Text provided =
From an indoor garden to a winding maze, the national pavilions at this year’s Venice Architecture Biennale seek to immerse the viewer in a series of experiential exhibitions that both investigate and champion the impact that architects and design have on society – we pick our top 10 of the most thought-provoking presentations
Taking place on alternating years to its art-focused sibling, the Venice Architecture Biennale (running until 28 November 2018) brings together 63 countries to present ideas on architecture and design through national pavilions and a programme of collateral events and exhibitions. This year’s edition, entitled Freespace, is curated by Yvonne Farrell and Shelley McNamara of Grafton Architects, and revolves around the idea of what role architecture plays in day to day life.
Here, we round up our top 10 favourite pavilions and why we love them.
Portugal
Curated by Nuni Brandão and Sèrgio Mah
Commissioner: Direzione Generale delle Arti
The Portuguese pavilion focuses on public architecture to articulate the social, economic and cultural implications and importance of architecture in public spaces. It does so by showcasing 12 building projects from across the country that have been constructed in the last decade. The curators say public infrastructure “is in line with the idea of civilizational evolution and progressive social equity. It simultaneously rebuilds and rehabilitates the form of the city, and qualitatively and culturally renews public space.” The exhibition investigates the importance of public spaces at a time where the economic crash limited funding yet the government spent millions on these buildings.
Why we love it: the mixture of media (films, diagrams, models and photographs) creates an engaging and immersive display.
Nordic Countries (Finland, Norway, Sweden)
Curated by Eero Lundén and Juulia Kauste
Commissioner: Reetta Heiskanen, Museum of Finnish Architecture
The Nordic pavilion has, unsurprisingly, a strong focus on nature and the environment. Step inside to find large inflatable blobs that change in response to the conditions of their surroundings. Factors affecting this include carbon dioxide levels and temperature: sensations of hot and cold make the blobs change colour, while fluctuating CO2 levels cause the ‘blobs’ to ‘breathe’, by slightly changing their size. These white, translucent objects are connected to the ceiling via vein-like pipes and the audience is invited to interact by pushing and playing with them. Lundén has said their aim was to “re-establish a relationship with architecture, because quite often we see buildings and that’s it.”
Why we love it: the pavilion’s futuristic plastic objects take on a life of their own and the experience is like being inside a living, breathing creature.

Data excerpt =
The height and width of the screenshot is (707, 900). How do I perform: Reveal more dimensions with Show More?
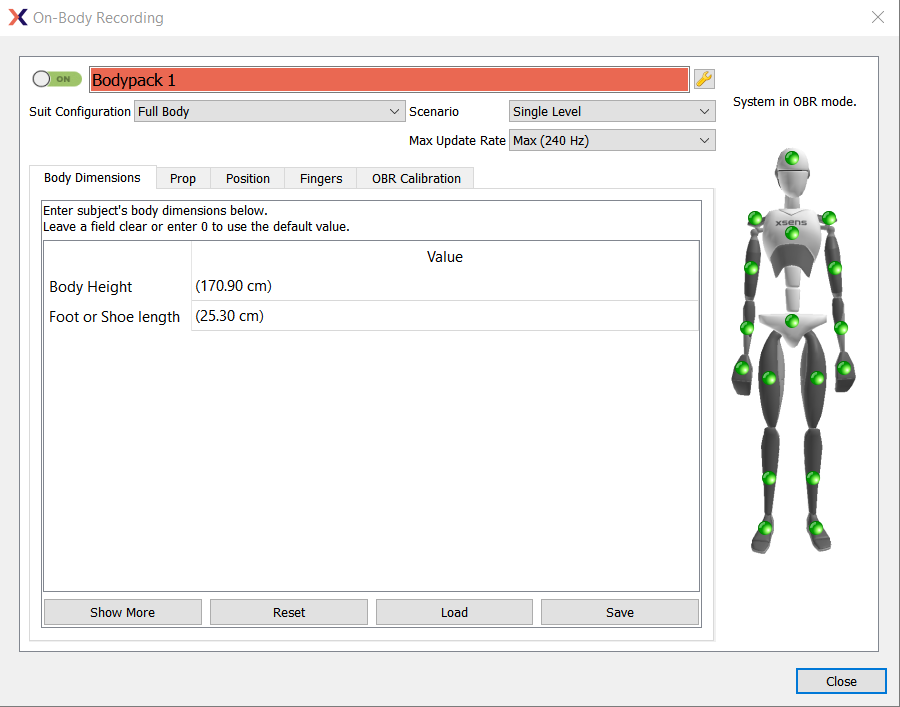[x=122, y=612]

Goal =
In the article on the Venice Architecture Biennale pavilions, what makes the inflatable blobs in the Nordic pavilion change color?

Final result =
Sensations of hot and cold make the blobs change color.